» WORK TO BE COMPLETED:
Pictures are to be left out, and only the lines from the one containing "The image size" through the last line of the data are to be returned exactly.

» MATERIAL TO PROCESS:

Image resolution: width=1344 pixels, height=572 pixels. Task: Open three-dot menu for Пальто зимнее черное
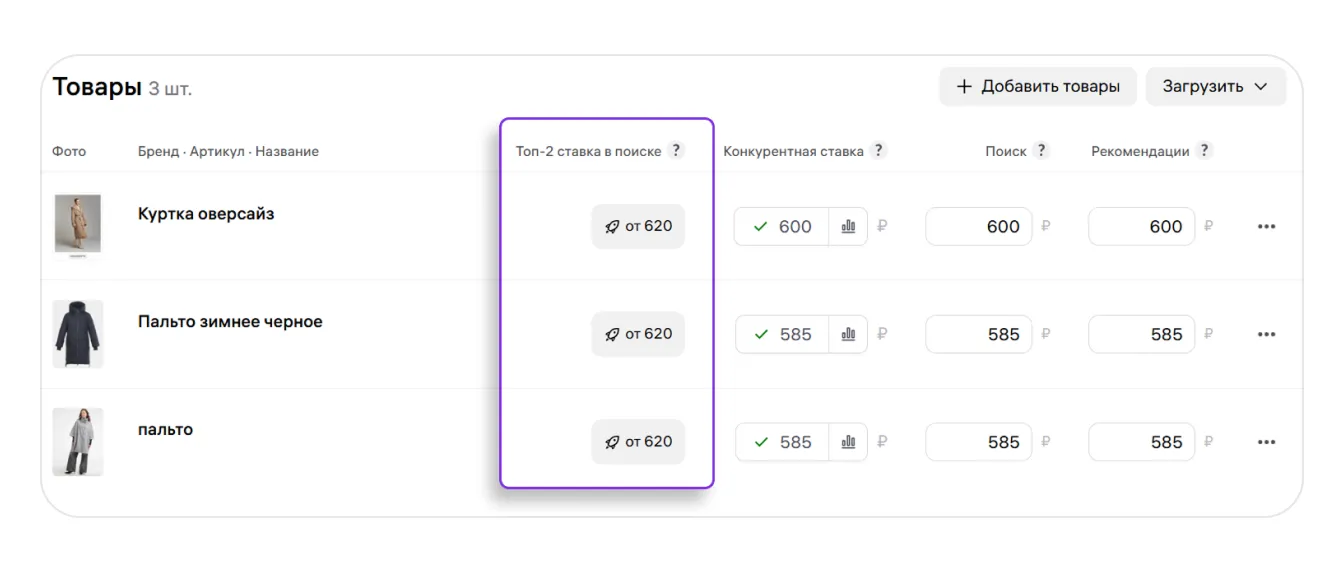point(1266,335)
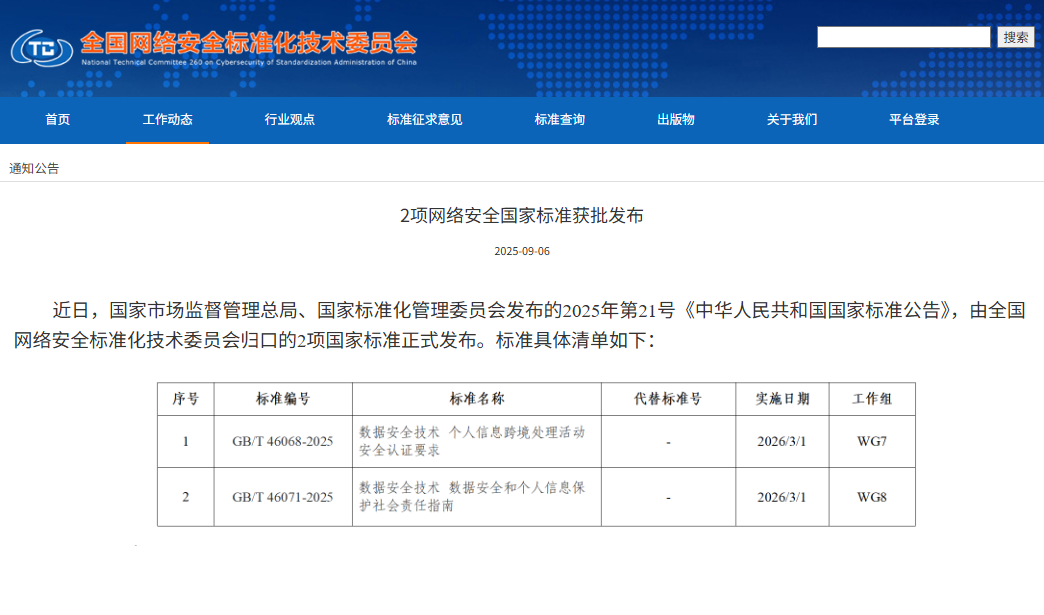Open the 关于我们 about menu item
The height and width of the screenshot is (615, 1044).
point(791,120)
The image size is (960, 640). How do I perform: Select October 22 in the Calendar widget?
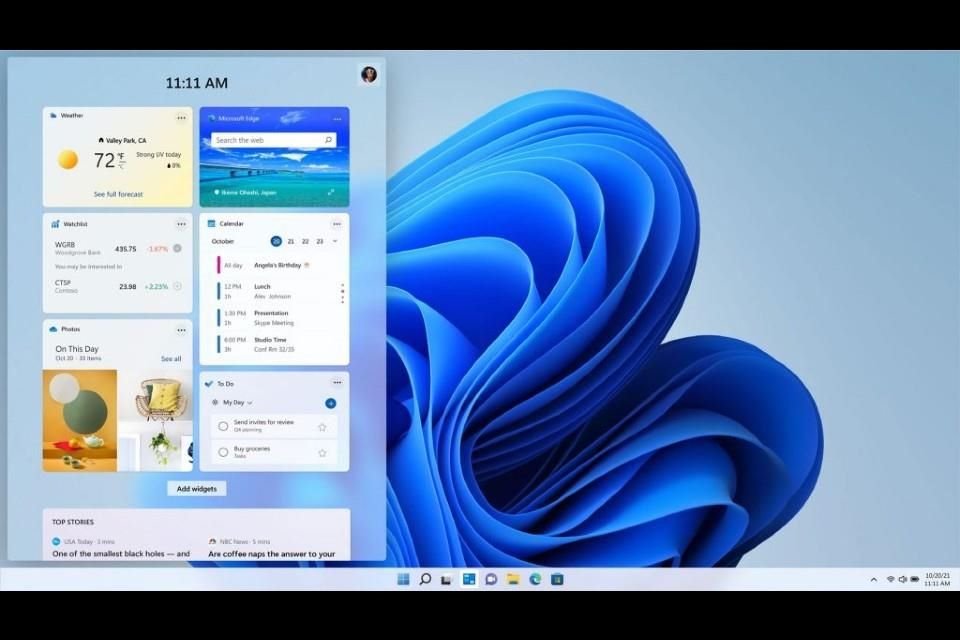point(305,240)
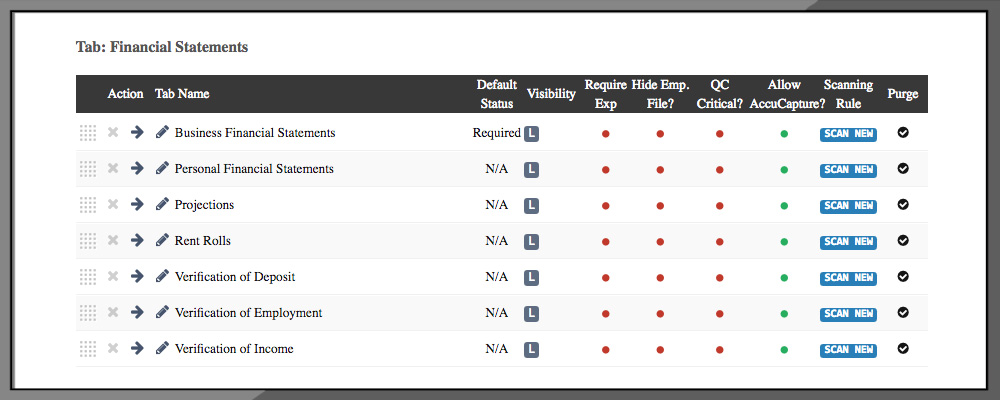Image resolution: width=1000 pixels, height=400 pixels.
Task: Click the Default Status column header
Action: [496, 94]
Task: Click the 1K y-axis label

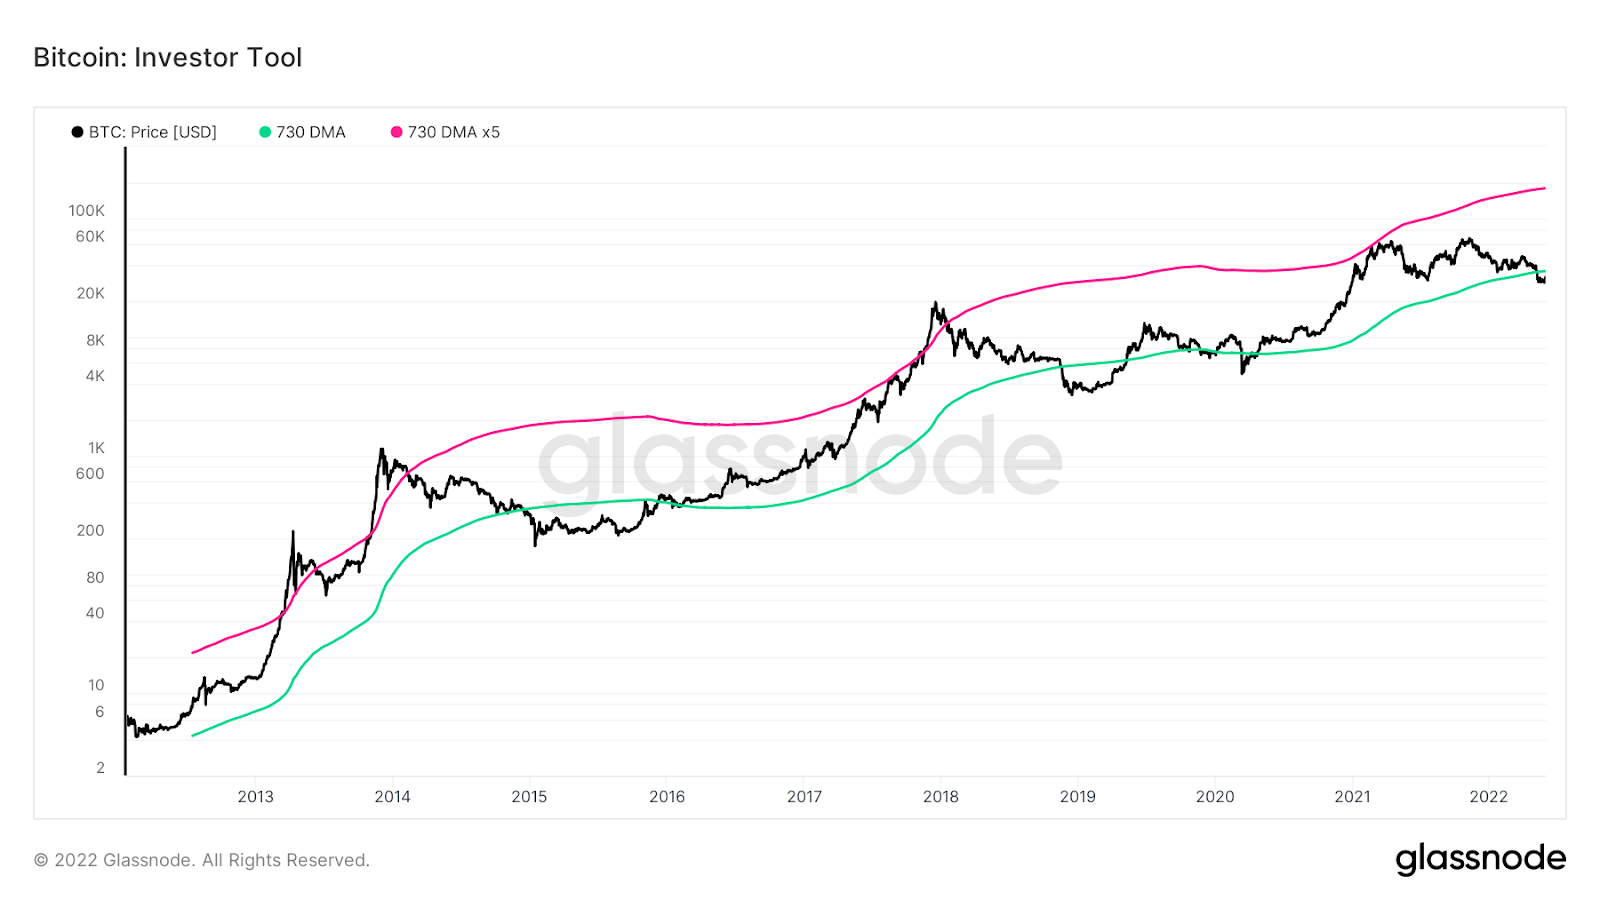Action: click(96, 448)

» OUTPUT OF THE EXERCISE:
The image size is (960, 640). How do I perform: Select October 22 in the Calendar widget?
point(305,240)
Image resolution: width=1000 pixels, height=400 pixels.
Task: Click the Default Status column header
Action: [496, 94]
Task: Click the 1K y-axis label

Action: click(96, 448)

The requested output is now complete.